▶ Aufgabenstellung: Gib alle folgenden Datensätze unverändert und Zeile für Zeile wieder.

▶ Vorliegende Daten:
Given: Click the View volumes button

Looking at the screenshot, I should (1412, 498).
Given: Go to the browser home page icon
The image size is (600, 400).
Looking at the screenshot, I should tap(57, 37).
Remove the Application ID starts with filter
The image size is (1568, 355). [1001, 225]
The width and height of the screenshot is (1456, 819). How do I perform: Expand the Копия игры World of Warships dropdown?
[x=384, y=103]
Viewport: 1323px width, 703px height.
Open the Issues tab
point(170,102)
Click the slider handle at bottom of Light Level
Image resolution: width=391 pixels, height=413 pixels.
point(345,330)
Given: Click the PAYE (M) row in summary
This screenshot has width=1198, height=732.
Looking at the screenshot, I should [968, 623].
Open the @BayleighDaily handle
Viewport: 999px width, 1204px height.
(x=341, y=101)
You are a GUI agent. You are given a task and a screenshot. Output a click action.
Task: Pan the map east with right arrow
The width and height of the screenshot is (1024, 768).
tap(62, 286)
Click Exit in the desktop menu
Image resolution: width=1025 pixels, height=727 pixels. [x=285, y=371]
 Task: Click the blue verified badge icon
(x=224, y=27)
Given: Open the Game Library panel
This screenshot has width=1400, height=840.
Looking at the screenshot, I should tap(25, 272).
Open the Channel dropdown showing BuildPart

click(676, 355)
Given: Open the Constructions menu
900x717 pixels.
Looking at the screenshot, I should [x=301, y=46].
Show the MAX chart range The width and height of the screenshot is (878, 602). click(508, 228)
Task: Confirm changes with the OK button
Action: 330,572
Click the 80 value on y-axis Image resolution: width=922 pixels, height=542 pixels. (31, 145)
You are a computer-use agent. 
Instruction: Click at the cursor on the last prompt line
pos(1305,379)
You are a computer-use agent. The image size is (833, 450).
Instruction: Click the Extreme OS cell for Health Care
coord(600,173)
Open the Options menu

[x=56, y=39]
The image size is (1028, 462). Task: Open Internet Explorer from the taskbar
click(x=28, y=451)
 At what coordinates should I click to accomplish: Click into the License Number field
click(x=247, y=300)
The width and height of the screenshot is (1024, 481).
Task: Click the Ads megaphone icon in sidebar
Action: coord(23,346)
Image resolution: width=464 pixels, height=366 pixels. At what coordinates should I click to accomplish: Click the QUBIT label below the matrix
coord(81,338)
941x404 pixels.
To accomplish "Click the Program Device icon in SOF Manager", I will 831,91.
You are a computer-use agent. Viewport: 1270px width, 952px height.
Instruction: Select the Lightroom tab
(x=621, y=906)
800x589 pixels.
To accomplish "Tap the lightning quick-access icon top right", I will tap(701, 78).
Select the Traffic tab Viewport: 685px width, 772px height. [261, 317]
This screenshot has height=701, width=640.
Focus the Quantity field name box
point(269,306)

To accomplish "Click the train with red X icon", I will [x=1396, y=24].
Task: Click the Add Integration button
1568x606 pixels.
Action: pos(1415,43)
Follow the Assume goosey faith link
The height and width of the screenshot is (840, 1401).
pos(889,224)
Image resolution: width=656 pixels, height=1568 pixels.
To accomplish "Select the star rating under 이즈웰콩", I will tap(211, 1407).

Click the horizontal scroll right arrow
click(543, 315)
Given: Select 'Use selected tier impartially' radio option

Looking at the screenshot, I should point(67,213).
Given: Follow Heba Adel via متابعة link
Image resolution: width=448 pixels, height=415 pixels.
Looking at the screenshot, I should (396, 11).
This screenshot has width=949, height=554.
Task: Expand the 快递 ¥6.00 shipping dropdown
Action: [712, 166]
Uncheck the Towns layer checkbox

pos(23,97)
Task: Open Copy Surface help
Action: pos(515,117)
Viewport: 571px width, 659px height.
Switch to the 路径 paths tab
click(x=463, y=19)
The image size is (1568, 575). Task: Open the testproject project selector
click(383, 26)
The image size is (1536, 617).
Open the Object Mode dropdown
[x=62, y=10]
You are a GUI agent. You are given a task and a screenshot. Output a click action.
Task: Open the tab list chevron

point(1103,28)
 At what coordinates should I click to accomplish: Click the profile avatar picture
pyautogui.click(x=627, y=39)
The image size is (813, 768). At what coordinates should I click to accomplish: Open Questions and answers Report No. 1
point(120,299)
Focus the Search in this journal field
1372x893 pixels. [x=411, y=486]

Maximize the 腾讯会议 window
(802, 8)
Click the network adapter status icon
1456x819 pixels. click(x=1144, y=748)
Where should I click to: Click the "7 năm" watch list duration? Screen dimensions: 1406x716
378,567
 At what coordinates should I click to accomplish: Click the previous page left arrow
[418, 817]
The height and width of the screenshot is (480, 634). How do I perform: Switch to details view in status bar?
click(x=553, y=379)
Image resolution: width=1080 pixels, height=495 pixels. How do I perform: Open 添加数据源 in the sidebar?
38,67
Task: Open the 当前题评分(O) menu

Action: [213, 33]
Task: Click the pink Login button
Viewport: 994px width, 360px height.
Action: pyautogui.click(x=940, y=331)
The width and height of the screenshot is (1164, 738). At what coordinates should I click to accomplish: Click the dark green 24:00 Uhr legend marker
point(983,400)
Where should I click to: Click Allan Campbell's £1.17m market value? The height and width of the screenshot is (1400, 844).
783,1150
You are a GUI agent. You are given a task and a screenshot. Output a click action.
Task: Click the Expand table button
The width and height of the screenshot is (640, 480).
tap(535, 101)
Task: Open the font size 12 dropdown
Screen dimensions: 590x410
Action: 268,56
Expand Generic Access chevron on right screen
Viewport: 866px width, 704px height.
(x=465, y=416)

▶ Lösung:
Given: Click the View volumes button

Looking at the screenshot, I should (1412, 498).
Given: Go to the browser home page icon
The image size is (600, 400).
Looking at the screenshot, I should tap(57, 37).
Remove the Application ID starts with filter
The image size is (1568, 355). [1001, 225]
The width and height of the screenshot is (1456, 819). How do I perform: Expand the Копия игры World of Warships dropdown?
[x=384, y=103]
Viewport: 1323px width, 703px height.
Open the Issues tab
point(170,102)
Click the slider handle at bottom of Light Level
Image resolution: width=391 pixels, height=413 pixels.
point(345,330)
Given: Click the PAYE (M) row in summary
This screenshot has width=1198, height=732.
Looking at the screenshot, I should [968, 623].
Open the @BayleighDaily handle
Viewport: 999px width, 1204px height.
(x=341, y=101)
You are a GUI agent. You are given a task and a screenshot. Output a click action.
Task: Pan the map east with right arrow
The width and height of the screenshot is (1024, 768).
tap(62, 286)
Click Exit in the desktop menu
Image resolution: width=1025 pixels, height=727 pixels. [x=285, y=371]
 Task: Click the blue verified badge icon
(x=224, y=27)
Given: Open the Game Library panel
This screenshot has width=1400, height=840.
Looking at the screenshot, I should tap(25, 272).
Open the Channel dropdown showing BuildPart

click(676, 355)
Given: Open the Constructions menu
900x717 pixels.
Looking at the screenshot, I should [x=301, y=46].
Show the MAX chart range The width and height of the screenshot is (878, 602). click(508, 228)
Task: Confirm changes with the OK button
Action: 330,572
Click the 80 value on y-axis Image resolution: width=922 pixels, height=542 pixels. (31, 145)
You are a computer-use agent. 
Instruction: Click at the cursor on the last prompt line
pos(1305,379)
You are a computer-use agent. The image size is (833, 450).
Instruction: Click the Extreme OS cell for Health Care
coord(600,173)
Open the Options menu

[x=56, y=39]
The image size is (1028, 462). Task: Open Internet Explorer from the taskbar
click(x=28, y=451)
 At what coordinates should I click to accomplish: Click into the License Number field
click(x=247, y=300)
The width and height of the screenshot is (1024, 481).
Task: Click the Ads megaphone icon in sidebar
Action: coord(23,346)
Image resolution: width=464 pixels, height=366 pixels. At what coordinates should I click to accomplish: Click the QUBIT label below the matrix
coord(81,338)
941x404 pixels.
To accomplish "Click the Program Device icon in SOF Manager", I will 831,91.
You are a computer-use agent. Viewport: 1270px width, 952px height.
Instruction: Select the Lightroom tab
(x=621, y=906)
800x589 pixels.
To accomplish "Tap the lightning quick-access icon top right", I will tap(701, 78).
Select the Traffic tab Viewport: 685px width, 772px height. [261, 317]
This screenshot has height=701, width=640.
Focus the Quantity field name box
point(269,306)

To accomplish "Click the train with red X icon", I will [x=1396, y=24].
Task: Click the Add Integration button
1568x606 pixels.
Action: pos(1415,43)
Follow the Assume goosey faith link
The height and width of the screenshot is (840, 1401).
pos(889,224)
Image resolution: width=656 pixels, height=1568 pixels.
To accomplish "Select the star rating under 이즈웰콩", I will tap(211, 1407).

Click the horizontal scroll right arrow
click(543, 315)
Given: Select 'Use selected tier impartially' radio option

Looking at the screenshot, I should point(67,213).
Given: Follow Heba Adel via متابعة link
Image resolution: width=448 pixels, height=415 pixels.
Looking at the screenshot, I should (396, 11).
This screenshot has width=949, height=554.
Task: Expand the 快递 ¥6.00 shipping dropdown
Action: [712, 166]
Uncheck the Towns layer checkbox

pos(23,97)
Task: Open Copy Surface help
Action: pos(515,117)
Viewport: 571px width, 659px height.
Switch to the 路径 paths tab
click(x=463, y=19)
The image size is (1568, 575). Task: Open the testproject project selector
click(383, 26)
The image size is (1536, 617).
Open the Object Mode dropdown
[x=62, y=10]
You are a GUI agent. You are given a task and a screenshot. Output a click action.
Task: Open the tab list chevron

point(1103,28)
 At what coordinates should I click to accomplish: Click the profile avatar picture
pyautogui.click(x=627, y=39)
The image size is (813, 768). At what coordinates should I click to accomplish: Open Questions and answers Report No. 1
point(120,299)
Focus the Search in this journal field
1372x893 pixels. [x=411, y=486]

Maximize the 腾讯会议 window
(802, 8)
Click the network adapter status icon
1456x819 pixels. click(x=1144, y=748)
Where should I click to: Click the "7 năm" watch list duration? Screen dimensions: 1406x716
378,567
 At what coordinates should I click to accomplish: Click the previous page left arrow
[418, 817]
The height and width of the screenshot is (480, 634). How do I perform: Switch to details view in status bar?
click(x=553, y=379)
Image resolution: width=1080 pixels, height=495 pixels. How do I perform: Open 添加数据源 in the sidebar?
38,67
Task: Open the 当前题评分(O) menu

Action: [213, 33]
Task: Click the pink Login button
Viewport: 994px width, 360px height.
Action: pyautogui.click(x=940, y=331)
The width and height of the screenshot is (1164, 738). At what coordinates should I click to accomplish: Click the dark green 24:00 Uhr legend marker
point(983,400)
Where should I click to: Click Allan Campbell's £1.17m market value? The height and width of the screenshot is (1400, 844).
783,1150
You are a GUI agent. You are given a task and a screenshot. Output a click action.
Task: Click the Expand table button
The width and height of the screenshot is (640, 480).
tap(535, 101)
Task: Open the font size 12 dropdown
Screen dimensions: 590x410
Action: 268,56
Expand Generic Access chevron on right screen
Viewport: 866px width, 704px height.
(x=465, y=416)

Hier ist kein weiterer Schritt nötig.